▶ _ARTICLE_:
Vendor-live IT (manual)¶

docker compose -f docker/docker-compose.integration.yml up -d mssql kafka
export DPONE_RUN_INTEGRATION=1 DPONE_RUN_INTEGRATION_LIVE=1
uv sync --extra kafka --extra mssql
uv run pytest tests/integration/mssql/test_mssql_to_kafka_vendor_live_integration.py -q

When to use this path¶

Use this path when MSSQL is the system of record or ingestion boundary and Kafka is the landing, warehouse, event-log, or downstream replication target.

Copy/paste manifest¶

# yaml-language-server: $schema=../../src/dpone/schema/etl-batch-manifest.schema.json
kind: dpone.batch.v1

defaults:
  name: mssql_to_kafka_example
  source:
    type: mssql
    connection_id: mssql_source
    options:
      batch_size: 50000
      export_format: csv
  sink:
    type: kafka
    connection_id: kafka_target
    topic: dwh.orders
    strategy:
      mode: incremental_append
    options:
      message_format: json
      envelope: dpone
      key:
        mode: hash_row
      delivery:
        mode: at_least_once

quality:
  gates:
    - id: source_target_rows
      type: row_count_reconciliation
      severity: error
      tolerance:
        mode: pct
        value: 0.1

schemas:
  dbo:
    tables:
      - orders

Run it locally:

dpone plan examples/source-sink/mssql-to-kafka.yaml --format md
dpone run examples/source-sink/mssql-to-kafka.yaml

The checked source file is examples/source-sink/mssql-to-kafka.yaml; CI compares its parsed YAML with this block.

▶ _MATERIAL PROVIDED_:
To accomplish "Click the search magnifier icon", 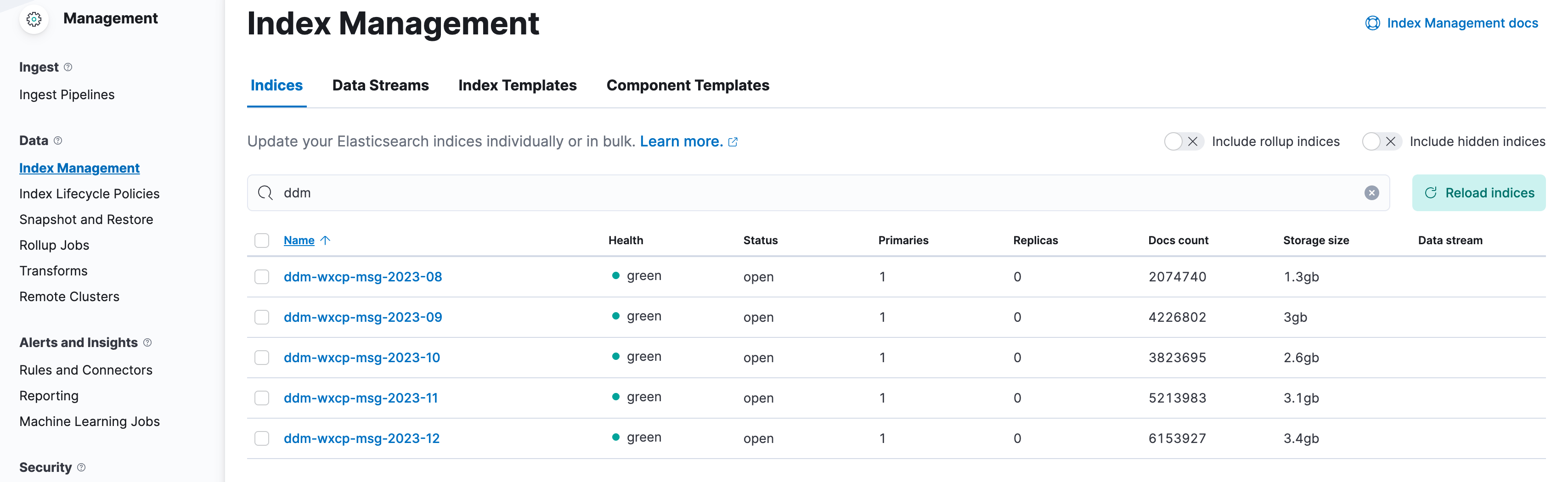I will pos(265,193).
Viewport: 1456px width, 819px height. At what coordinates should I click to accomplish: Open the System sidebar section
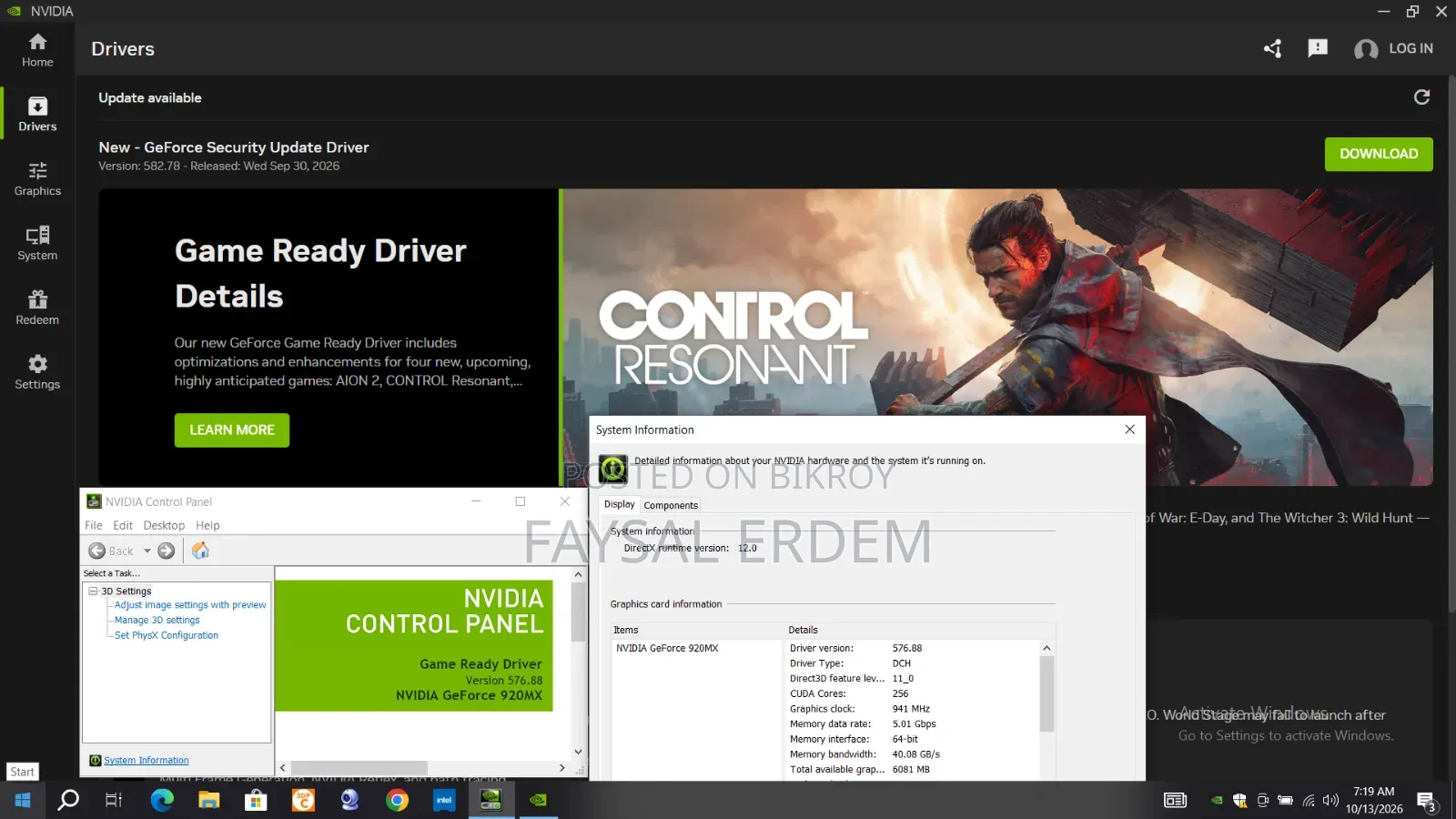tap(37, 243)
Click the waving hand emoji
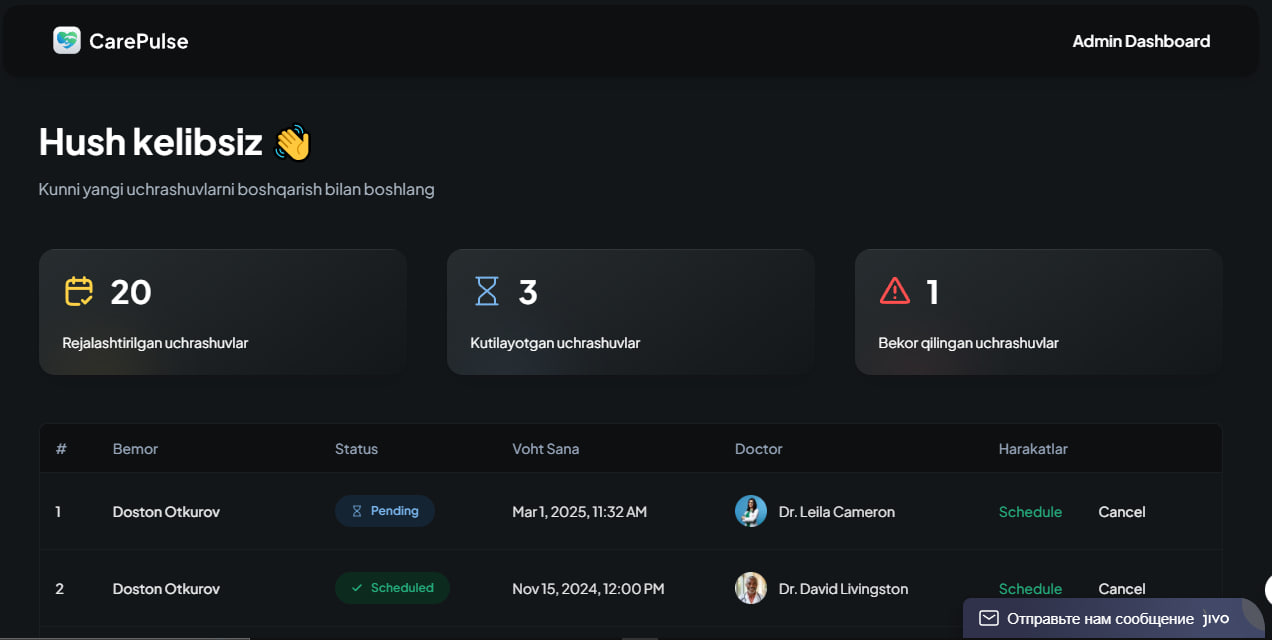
==
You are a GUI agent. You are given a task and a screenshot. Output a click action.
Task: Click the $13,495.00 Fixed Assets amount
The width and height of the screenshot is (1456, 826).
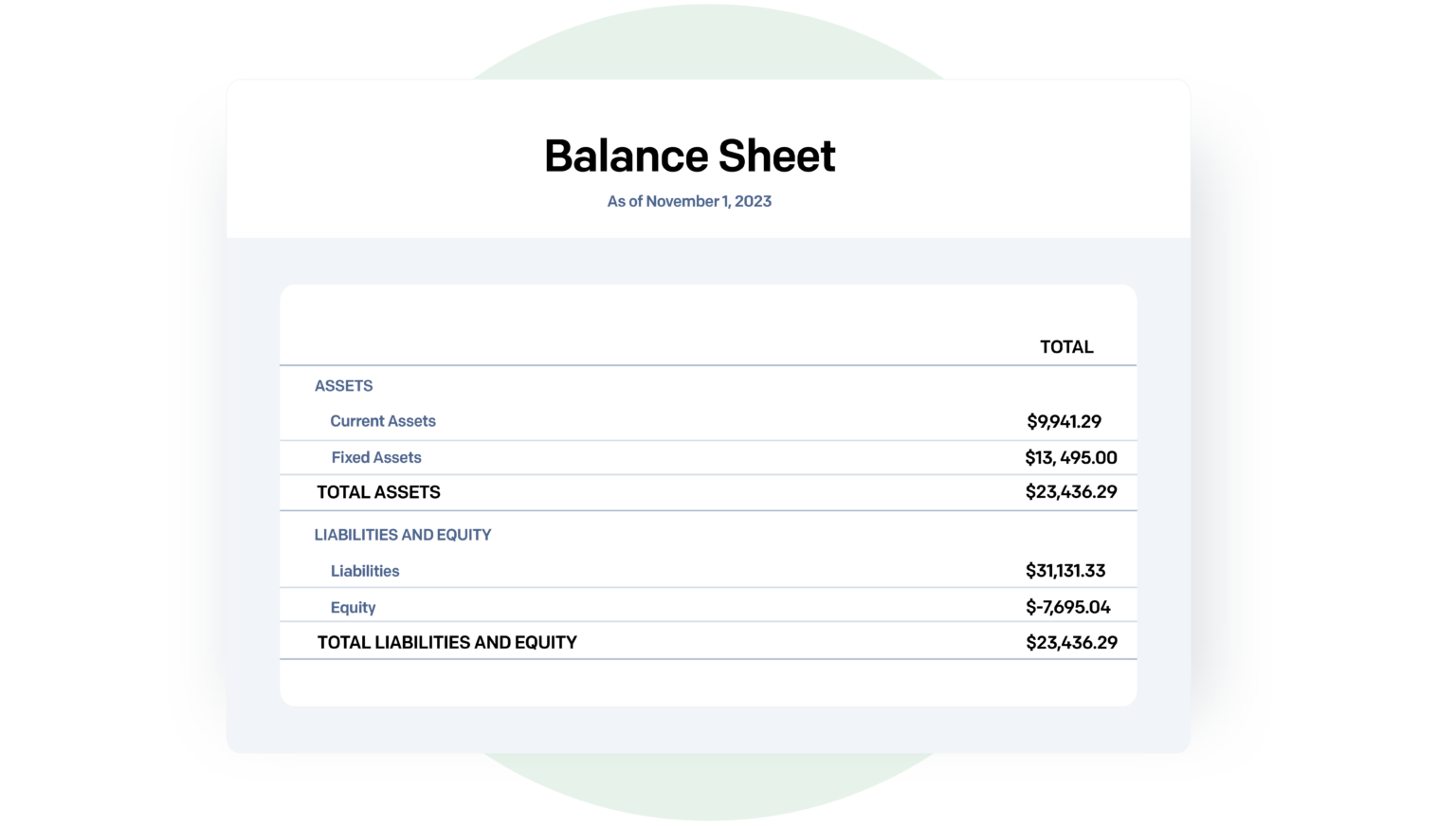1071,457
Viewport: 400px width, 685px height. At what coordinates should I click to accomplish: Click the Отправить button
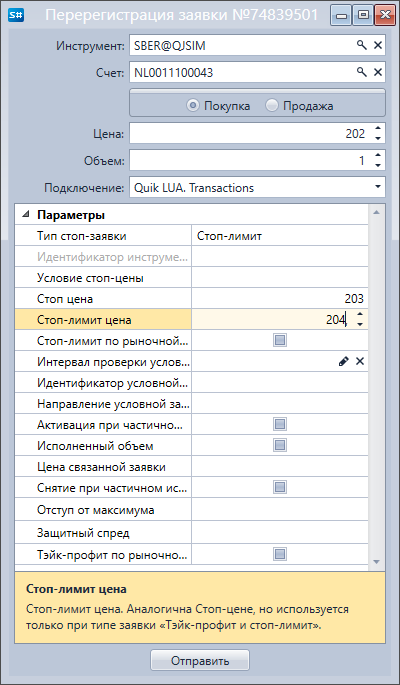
...
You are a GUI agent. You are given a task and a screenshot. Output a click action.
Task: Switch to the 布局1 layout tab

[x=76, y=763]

▶ _PROBLEMS TO SOLVE_:
- a) How would you render this sentence from the MSSQL-to-Kafka guide in Spanish: "Use this path when MSSQL is the system of record or ingestion boundary and Kafka is the landing, warehouse, event-log, or downstream replication target."
- b) Can you write out the part of the MSSQL-to-Kafka guide between "When to use" and "downstream replication target.", inclusive?
The records have no connection to the MSSQL-to-Kafka guide.

▶ _THE ANSWERS_:
- a) Utilice esta ruta cuando MSSQL sea el sistema de registro o el límite de ingesta y Kafka sea el destino de aterrizaje, de almacén de datos, de registro de eventos o de replicación aguas abajo.

- b)
When to use this path¶

Use this path when MSSQL is the system of record or ingestion boundary and Kafka is the landing, warehouse, event-log, or downstream replication target.